Par ailleurs c’est à juste titre que le premier juge a déduit de cette somme le montant de l’ indemnité d’occupation évaluée par l’expert à la somme de 529€ par mois, soit 6.348€ par an, soit pour la période du 01/04/2016 au 18/11/2019 la somme de 23.064,40€.

Le jugement est confirmé en ce qu’il a condamné la Métropole Aix-Marseille-Provence à payer à M. [X] [S] la somme de 85.812,60€.

Sur la demande de dommages-intérêts au titre du préjudice de perte d’exploitation en raison de l’inexécution par le bailleur de ses obligations

M. [X] [S] demande l’infirmation du jugement qui a rejeté sa demande de dommages-intérêts pour indemniser le préjudice pour perte d’exploitation subi du fait qu’il a été contraint de cesser son activité pour le bar-snack-restaurant en mars 2015. Il demande la somme de 45.630€ correspondant à la différence entre le préjudice chiffré par l’expert [D] dans son rapport de décembre 2016, soit 125.630€ et la provision allouée par la Cour d’Appel.

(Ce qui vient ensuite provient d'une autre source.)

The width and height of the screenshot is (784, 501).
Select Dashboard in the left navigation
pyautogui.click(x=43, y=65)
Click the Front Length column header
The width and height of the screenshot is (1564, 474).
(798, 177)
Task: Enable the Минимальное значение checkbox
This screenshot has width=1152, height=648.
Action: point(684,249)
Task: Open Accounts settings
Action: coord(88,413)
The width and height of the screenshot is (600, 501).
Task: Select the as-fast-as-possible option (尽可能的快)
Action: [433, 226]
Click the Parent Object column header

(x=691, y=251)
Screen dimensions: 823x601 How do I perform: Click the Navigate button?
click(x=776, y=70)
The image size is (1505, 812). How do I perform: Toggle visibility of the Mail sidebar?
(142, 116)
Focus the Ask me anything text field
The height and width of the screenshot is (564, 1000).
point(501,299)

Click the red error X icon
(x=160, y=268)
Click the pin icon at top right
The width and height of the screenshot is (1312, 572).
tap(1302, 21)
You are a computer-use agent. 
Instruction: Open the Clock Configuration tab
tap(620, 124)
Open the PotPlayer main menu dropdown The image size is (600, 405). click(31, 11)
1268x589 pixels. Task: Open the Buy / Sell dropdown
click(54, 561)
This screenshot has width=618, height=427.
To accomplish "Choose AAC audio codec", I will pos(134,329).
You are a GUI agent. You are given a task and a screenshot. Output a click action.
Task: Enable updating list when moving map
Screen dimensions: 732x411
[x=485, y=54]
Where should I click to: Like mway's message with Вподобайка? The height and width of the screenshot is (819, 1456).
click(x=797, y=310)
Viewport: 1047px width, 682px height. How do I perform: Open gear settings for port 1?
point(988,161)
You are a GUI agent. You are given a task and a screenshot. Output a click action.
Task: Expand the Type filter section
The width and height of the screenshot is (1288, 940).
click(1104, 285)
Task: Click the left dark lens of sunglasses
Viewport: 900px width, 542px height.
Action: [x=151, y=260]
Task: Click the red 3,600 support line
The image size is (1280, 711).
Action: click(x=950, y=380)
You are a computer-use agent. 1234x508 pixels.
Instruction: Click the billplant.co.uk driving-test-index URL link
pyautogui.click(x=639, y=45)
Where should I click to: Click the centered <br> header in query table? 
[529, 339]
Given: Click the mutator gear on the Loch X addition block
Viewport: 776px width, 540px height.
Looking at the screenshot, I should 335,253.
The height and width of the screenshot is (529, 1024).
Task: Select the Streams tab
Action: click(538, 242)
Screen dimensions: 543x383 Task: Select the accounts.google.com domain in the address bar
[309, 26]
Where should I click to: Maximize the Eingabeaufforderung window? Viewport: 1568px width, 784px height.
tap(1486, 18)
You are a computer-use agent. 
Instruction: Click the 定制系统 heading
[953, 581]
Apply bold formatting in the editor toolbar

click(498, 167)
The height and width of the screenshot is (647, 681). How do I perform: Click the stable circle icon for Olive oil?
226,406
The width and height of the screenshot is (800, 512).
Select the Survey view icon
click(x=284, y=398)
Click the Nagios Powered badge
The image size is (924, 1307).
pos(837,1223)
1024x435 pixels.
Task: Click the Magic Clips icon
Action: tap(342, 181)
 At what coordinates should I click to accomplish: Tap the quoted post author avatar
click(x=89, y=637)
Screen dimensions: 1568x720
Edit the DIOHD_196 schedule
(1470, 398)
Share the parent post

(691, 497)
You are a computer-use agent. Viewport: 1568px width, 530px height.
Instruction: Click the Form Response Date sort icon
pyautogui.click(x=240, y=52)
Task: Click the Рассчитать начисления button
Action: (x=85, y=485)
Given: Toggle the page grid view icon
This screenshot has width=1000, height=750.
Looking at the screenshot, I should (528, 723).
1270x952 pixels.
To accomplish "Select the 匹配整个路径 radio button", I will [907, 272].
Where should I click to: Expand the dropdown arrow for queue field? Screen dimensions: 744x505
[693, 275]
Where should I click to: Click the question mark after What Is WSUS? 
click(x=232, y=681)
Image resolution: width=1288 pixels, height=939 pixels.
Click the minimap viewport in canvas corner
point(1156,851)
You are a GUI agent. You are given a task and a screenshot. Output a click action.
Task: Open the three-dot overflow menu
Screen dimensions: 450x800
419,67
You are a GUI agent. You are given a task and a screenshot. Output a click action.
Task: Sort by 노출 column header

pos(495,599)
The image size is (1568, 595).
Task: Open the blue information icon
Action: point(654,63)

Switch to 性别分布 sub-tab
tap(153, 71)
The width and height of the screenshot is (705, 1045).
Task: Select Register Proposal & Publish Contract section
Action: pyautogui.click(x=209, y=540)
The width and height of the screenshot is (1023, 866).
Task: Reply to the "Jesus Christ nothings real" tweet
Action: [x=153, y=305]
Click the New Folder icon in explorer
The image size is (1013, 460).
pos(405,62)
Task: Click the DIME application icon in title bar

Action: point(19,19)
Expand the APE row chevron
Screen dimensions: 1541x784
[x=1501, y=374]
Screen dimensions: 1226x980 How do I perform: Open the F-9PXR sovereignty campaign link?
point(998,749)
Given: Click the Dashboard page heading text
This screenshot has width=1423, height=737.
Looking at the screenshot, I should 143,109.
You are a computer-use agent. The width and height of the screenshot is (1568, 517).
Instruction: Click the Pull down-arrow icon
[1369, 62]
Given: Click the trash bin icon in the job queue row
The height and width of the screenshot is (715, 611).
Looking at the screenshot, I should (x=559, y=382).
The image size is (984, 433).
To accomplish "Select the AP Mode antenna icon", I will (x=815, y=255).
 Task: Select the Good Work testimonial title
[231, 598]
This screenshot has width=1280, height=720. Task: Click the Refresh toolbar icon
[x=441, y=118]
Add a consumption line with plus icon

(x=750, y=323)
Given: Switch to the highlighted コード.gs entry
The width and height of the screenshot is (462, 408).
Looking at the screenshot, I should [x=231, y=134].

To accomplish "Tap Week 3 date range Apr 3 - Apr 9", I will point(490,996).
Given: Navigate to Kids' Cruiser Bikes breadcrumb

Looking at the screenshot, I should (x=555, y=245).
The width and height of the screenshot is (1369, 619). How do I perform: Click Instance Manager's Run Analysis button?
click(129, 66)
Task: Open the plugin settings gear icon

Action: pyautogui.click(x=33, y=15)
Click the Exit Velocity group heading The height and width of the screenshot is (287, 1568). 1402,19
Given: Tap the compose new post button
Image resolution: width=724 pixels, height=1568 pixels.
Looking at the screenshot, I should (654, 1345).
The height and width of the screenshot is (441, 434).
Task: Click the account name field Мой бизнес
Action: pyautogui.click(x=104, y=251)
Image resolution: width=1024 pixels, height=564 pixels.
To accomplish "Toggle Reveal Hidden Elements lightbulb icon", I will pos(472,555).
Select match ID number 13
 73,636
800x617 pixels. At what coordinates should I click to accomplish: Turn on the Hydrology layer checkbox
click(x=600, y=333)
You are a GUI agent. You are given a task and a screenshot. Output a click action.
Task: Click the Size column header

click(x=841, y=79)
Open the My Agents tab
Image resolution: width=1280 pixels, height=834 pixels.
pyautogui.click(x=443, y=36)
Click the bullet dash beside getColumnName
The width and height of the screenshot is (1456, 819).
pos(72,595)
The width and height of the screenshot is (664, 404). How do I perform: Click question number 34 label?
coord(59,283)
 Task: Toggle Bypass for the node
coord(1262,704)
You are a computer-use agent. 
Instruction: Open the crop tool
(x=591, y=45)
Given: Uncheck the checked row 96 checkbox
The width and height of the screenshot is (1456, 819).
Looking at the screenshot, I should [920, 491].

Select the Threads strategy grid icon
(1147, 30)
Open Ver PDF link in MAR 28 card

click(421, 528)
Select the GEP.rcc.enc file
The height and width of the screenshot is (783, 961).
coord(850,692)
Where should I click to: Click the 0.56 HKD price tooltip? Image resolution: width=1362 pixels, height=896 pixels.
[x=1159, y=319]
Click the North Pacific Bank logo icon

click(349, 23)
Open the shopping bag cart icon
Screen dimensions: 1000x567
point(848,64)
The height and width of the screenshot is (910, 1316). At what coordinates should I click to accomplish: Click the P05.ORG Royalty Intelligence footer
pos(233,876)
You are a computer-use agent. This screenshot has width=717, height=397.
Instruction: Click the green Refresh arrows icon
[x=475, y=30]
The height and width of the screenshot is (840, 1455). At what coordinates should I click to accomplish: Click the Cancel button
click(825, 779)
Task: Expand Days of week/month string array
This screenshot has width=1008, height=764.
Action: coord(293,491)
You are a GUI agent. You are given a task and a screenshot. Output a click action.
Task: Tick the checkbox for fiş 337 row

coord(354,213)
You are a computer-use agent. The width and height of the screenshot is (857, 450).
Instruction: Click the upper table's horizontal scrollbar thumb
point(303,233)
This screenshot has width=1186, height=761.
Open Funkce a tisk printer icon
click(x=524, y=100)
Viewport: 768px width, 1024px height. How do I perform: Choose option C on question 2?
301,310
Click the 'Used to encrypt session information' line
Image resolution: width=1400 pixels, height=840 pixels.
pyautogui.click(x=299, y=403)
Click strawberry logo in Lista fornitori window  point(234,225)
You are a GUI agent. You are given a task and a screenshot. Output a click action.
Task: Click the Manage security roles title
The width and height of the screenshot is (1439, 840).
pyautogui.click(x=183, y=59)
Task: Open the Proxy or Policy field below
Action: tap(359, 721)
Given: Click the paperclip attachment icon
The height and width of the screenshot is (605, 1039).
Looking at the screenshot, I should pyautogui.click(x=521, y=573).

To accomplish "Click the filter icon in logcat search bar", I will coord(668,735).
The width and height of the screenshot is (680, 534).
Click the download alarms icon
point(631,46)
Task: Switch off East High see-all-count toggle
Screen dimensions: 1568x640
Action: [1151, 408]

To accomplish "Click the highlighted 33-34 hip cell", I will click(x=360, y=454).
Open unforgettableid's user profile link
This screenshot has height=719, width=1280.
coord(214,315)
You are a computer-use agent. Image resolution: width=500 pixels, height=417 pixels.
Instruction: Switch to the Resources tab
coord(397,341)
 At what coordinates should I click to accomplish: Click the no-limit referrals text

Dans son rapport de décembre 2016, l’expert [D] a chiffré le préjudice subi, correspondant au loyers versés en pure perte depuis mars 2015, à la perte de salaire et à la perte de bénéfice d’exploitation, le tout arrêté à fin novembre 2016.

Dans son arrêt du 31 mai 2018, la Cour d’Appel a alloué à titre de provision la somme de 80.000€, en relevant que la responsabilité du bailleur dans le défaut d’entretien du local étant incontestable, de même que le droit à réparation du locataire pour perte d’exploitation. Elle a indiqué que cette somme correspondait au préjudice subi arrêté au 31 mars 2016, date d’effet du congé, le locataire ne pouvant solliciter des dommages-intérêts au-delà de cette date.

Même si le locataire a effectivement le droit de rester dans les lieux et de poursuivre son activité malgré le congé délivré tant que l’indemnité d’éviction ne lui a pas été versée, cette règle ne vaut que pour déterminer la date à laquelle le locataire peut/doit quitter les lieux lorsqu’un congé lui a été délivré.

Cependant la réparation du préjudice subi pour perte d’exploitation ne doit réparer que le préjudice réellement subi, et non un préjudice hypothétique. Dès lors M. [X] [S] est mal fondé à réclamer des dommages-intérêts pour perte d’exploitation au delà du 31 mars 2016, date de prise d’effet du congé délivré, faute de poursuite de l’activité.

Sa demande est rejetée et le jugement est confirmé.

Sur l’article 700 du code de procédure civile et les dépens

Les dépens d’appel sont mis à la charge de M. [X] [S] qui succombe en appel, le jugement étant confirmé en ce qui concerne les dépens de première instance.

M. [X] [S] est également débouté de sa demande formée au titre de l’article 700 du code de procédure civile.

M. [X] [S] est condamné à payer à la Métropole Aix-Marseille-Provence une somme de 1.000€ au titre de l’article 700 du code de procédure civile en cause d’appel.

Par ces motifs

La Cour statuant publiquement, contradictoirement

Confirme le jugement du Tribunal de Grande Instance de Marseille du septembre 2021;

Y ajoutant

Déboute M. [X] [S] de sa demande au titre de l’article 700 du code de procédure civile en cause d’appel;

Condamne M. [X] [S] à payer à la Métropole Aix-Marseille-Provence la somme de 1.000€ au titre de l’article 700 du code de procédure civile en cause d’appel,

Condamne M. [X] [S] aux dépens d’appel.